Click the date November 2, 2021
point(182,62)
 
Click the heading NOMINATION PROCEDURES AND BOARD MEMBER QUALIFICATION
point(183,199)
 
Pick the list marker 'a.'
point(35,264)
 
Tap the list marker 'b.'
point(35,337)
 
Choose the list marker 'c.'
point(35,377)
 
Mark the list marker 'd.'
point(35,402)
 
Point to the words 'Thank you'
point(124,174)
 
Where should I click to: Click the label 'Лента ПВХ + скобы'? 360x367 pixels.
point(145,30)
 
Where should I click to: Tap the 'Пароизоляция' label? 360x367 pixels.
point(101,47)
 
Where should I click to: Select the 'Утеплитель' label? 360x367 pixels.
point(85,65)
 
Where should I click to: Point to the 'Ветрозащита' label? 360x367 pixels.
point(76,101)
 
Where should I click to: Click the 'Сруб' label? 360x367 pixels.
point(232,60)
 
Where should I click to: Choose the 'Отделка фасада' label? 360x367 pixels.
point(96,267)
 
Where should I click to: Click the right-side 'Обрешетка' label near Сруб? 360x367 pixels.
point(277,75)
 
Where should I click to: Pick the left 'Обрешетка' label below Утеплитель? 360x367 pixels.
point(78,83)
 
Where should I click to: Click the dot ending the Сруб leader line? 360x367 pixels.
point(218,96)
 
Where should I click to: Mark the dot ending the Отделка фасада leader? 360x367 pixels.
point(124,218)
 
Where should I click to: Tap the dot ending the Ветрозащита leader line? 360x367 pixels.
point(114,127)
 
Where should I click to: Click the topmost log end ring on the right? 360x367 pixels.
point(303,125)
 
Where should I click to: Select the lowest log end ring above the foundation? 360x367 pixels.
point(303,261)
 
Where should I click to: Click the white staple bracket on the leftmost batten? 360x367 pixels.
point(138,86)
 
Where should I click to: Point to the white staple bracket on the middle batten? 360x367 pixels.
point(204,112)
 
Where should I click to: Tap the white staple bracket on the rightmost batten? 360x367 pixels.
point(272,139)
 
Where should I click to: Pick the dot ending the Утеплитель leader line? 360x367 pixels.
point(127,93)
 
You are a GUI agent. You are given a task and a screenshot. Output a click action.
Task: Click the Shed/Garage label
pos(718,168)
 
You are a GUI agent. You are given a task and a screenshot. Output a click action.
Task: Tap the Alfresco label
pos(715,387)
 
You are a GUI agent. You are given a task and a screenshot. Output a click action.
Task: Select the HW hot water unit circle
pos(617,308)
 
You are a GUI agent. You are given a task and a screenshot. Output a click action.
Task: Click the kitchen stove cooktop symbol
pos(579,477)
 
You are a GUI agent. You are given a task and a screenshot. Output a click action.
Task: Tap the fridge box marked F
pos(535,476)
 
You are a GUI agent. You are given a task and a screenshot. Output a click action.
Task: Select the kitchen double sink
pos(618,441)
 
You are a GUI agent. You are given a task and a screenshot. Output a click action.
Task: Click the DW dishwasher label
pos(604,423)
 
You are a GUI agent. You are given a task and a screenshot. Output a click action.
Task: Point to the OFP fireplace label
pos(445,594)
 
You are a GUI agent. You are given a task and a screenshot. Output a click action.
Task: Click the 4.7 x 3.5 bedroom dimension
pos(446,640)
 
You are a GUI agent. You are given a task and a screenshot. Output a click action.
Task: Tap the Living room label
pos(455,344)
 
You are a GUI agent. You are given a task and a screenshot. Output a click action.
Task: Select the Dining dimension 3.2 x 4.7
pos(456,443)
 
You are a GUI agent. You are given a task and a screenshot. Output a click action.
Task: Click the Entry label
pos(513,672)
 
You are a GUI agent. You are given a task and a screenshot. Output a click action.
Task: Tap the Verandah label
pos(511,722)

====

_Goal_
Return all of the records above verbatim, preserving every line without alteration.

_Reply to the task_
Click the date November 2, 2021
point(182,62)
 
Click the heading NOMINATION PROCEDURES AND BOARD MEMBER QUALIFICATION
point(183,199)
 
Pick the list marker 'a.'
point(35,264)
 
Tap the list marker 'b.'
point(35,337)
 
Choose the list marker 'c.'
point(35,377)
 
Mark the list marker 'd.'
point(35,402)
 
Point to the words 'Thank you'
point(124,174)
 
Where should I click to: Click the label 'Лента ПВХ + скобы'? 360x367 pixels.
point(145,30)
 
Where should I click to: Tap the 'Пароизоляция' label? 360x367 pixels.
point(101,47)
 
Where should I click to: Select the 'Утеплитель' label? 360x367 pixels.
point(85,65)
 
Where should I click to: Point to the 'Ветрозащита' label? 360x367 pixels.
point(76,101)
 
Where should I click to: Click the 'Сруб' label? 360x367 pixels.
point(232,60)
 
Where should I click to: Choose the 'Отделка фасада' label? 360x367 pixels.
point(96,267)
 
Where should I click to: Click the right-side 'Обрешетка' label near Сруб? 360x367 pixels.
point(277,75)
 
Where should I click to: Pick the left 'Обрешетка' label below Утеплитель? 360x367 pixels.
point(78,83)
 
Where should I click to: Click the dot ending the Сруб leader line? 360x367 pixels.
point(218,96)
 
Where should I click to: Mark the dot ending the Отделка фасада leader? 360x367 pixels.
point(124,218)
 
Where should I click to: Tap the dot ending the Ветрозащита leader line? 360x367 pixels.
point(114,127)
 
Where should I click to: Click the topmost log end ring on the right? 360x367 pixels.
point(303,125)
 
Where should I click to: Select the lowest log end ring above the foundation? 360x367 pixels.
point(303,261)
 
Where should I click to: Click the white staple bracket on the leftmost batten? 360x367 pixels.
point(138,86)
 
Where should I click to: Point to the white staple bracket on the middle batten? 360x367 pixels.
point(204,112)
 
Where should I click to: Tap the white staple bracket on the rightmost batten? 360x367 pixels.
point(272,139)
 
Where should I click to: Pick the dot ending the Утеплитель leader line? 360x367 pixels.
point(127,93)
 
You are a GUI agent. You are given a task and a screenshot. Output a click action.
Task: Click the Shed/Garage label
pos(718,168)
 
You are a GUI agent. You are given a task and a screenshot. Output a click action.
Task: Tap the Alfresco label
pos(715,387)
 
You are a GUI agent. You are given a task and a screenshot. Output a click action.
Task: Select the HW hot water unit circle
pos(617,308)
 
You are a GUI agent. You are given a task and a screenshot. Output a click action.
Task: Click the kitchen stove cooktop symbol
pos(579,477)
 
You are a GUI agent. You are given a task and a screenshot. Output a click action.
Task: Tap the fridge box marked F
pos(535,476)
 
You are a GUI agent. You are given a task and a screenshot. Output a click action.
Task: Select the kitchen double sink
pos(618,441)
 
You are a GUI agent. You are given a task and a screenshot. Output a click action.
Task: Click the DW dishwasher label
pos(604,423)
 
You are a GUI agent. You are given a task and a screenshot. Output a click action.
Task: Point to the OFP fireplace label
pos(445,594)
 
You are a GUI agent. You are given a task and a screenshot. Output a click action.
Task: Click the 4.7 x 3.5 bedroom dimension
pos(446,640)
 
You are a GUI agent. You are given a task and a screenshot. Output a click action.
Task: Tap the Living room label
pos(455,344)
 
You are a GUI agent. You are given a task and a screenshot. Output a click action.
Task: Select the Dining dimension 3.2 x 4.7
pos(456,443)
 
You are a GUI agent. You are given a task and a screenshot. Output a click action.
Task: Click the Entry label
pos(513,672)
 
You are a GUI agent. You are given a task and a screenshot. Output a click action.
Task: Tap the Verandah label
pos(511,722)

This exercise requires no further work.